◆ **Written request**
Can you edit the stretch of the Cassandra counters thread from "That's not true." through "track of counts." so that "vector clocks" reads "version vectors"?

◆ **Document segment**
You are viewing a plain text version of this content. The canonical link for it is here.

Posted to user@cassandra.apache.org by Chris Goffinet <go...@digg.com> on 2010/04/06 18:54:30 UTC

Re: if cassandra isn't ideal for keep track of counts, how does digg count diggs?

That's not true. We have been using the Zookeper work we posted on jira. That's what we are using internally and have been for months. We are now just wrapping up our vector clocks + distributed counter patch so we can begin transitioning away from the Zookeeper approach because there are problems with it long-term. 

-Chris

On Apr 6, 2010, at 9:50 AM, Ryan King wrote:

> They don't use cassandra for it yet.
> 
> -ryan
> 
> On Tue, Apr 6, 2010 at 9:00 AM, S Ahmed <sa...@gmail.com> wrote:
>> From what I read in another thread, Cassandra isn't used for isn't 'ideal'
>> for keeping track of counts.
>> For example, I would undertand this to mean keeping track of which stories
>> were dugg.
>> If this is true, how would a site like digg keep track of the 'dugg'
>> counter?
>> Also, I am assuming with eventual consistancy the number *may* not be 100%
>> accurate.  If you wanted it to be accurate, would you just use the Quorom
>> flag? (I believe quorom is to ensure all writes are written to disk)

Re: if cassandra isn't ideal for keep track of counts, how does digg count diggs?

Posted by Paul Prescod <pr...@gmail.com>.

On Sun, Apr 11, 2010 at 3:30 AM, Mark Robson <ma...@gmail.com> wrote:
> Can we not implement counts by just storing all the deltas in a row, and
> then summing them all up to acheive a count.
>
> If a row ends up with too many deltas, a reader could just summarise the
> deltas occasionally into a single value (in a way which avoids race
> conditions, of course).

How do you avoid the race condition? Don't you need a lock?

 Paul Prescod
 Ayogo, Inc.

Re: if cassandra isn't ideal for keep track of counts, how does digg count diggs?

Posted by Mark Robson <ma...@gmail.com>.

Can we not implement counts by just storing all the deltas in a row, and
then summing them all up to acheive a count.

If a row ends up with too many deltas, a reader could just summarise the
deltas occasionally into a single value (in a way which avoids race
conditions, of course).

So you'd map

key => { uniqueid: delta1, uniqueid: delta2 }

Every column in Cassandra also has a timestamp, so your app can decide, when
it does a read, which deltas to summarise.

◆ **Listed records**
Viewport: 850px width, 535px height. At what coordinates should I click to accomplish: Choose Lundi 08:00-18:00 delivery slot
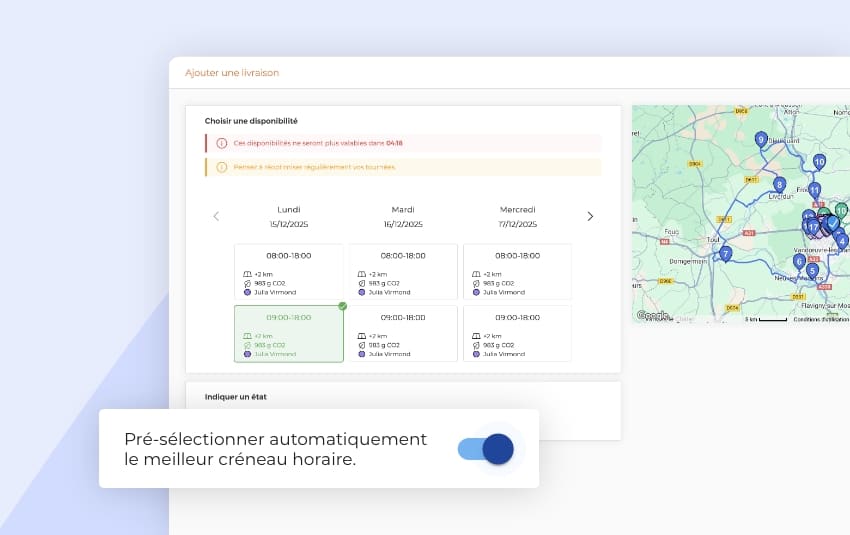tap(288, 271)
...
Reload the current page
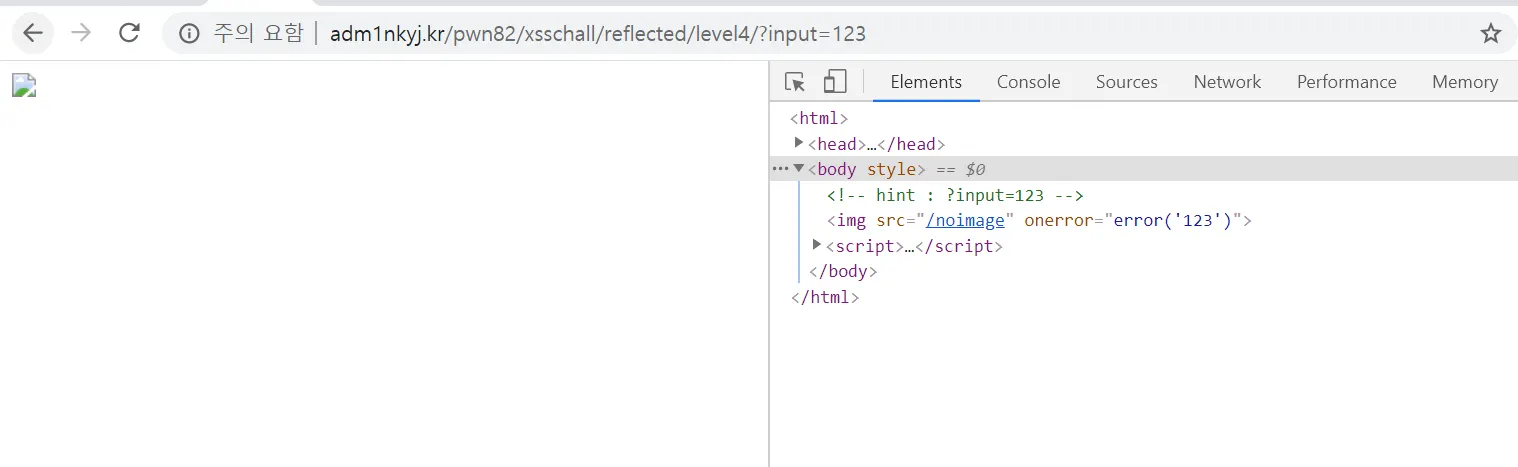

◆ **Full solution**
That's not true. We have been using the Zookeper work we posted on jira. That's what we are using internally and have been for months. We are now just wrapping up our version vectors + distributed counter patch so we can begin transitioning away from the Zookeeper approach because there are problems with it long-term. 

-Chris

On Apr 6, 2010, at 9:50 AM, Ryan King wrote:

> They don't use cassandra for it yet.
> 
> -ryan
> 
> On Tue, Apr 6, 2010 at 9:00 AM, S Ahmed <sa...@gmail.com> wrote:
>> From what I read in another thread, Cassandra isn't used for isn't 'ideal'
>> for keeping track of counts.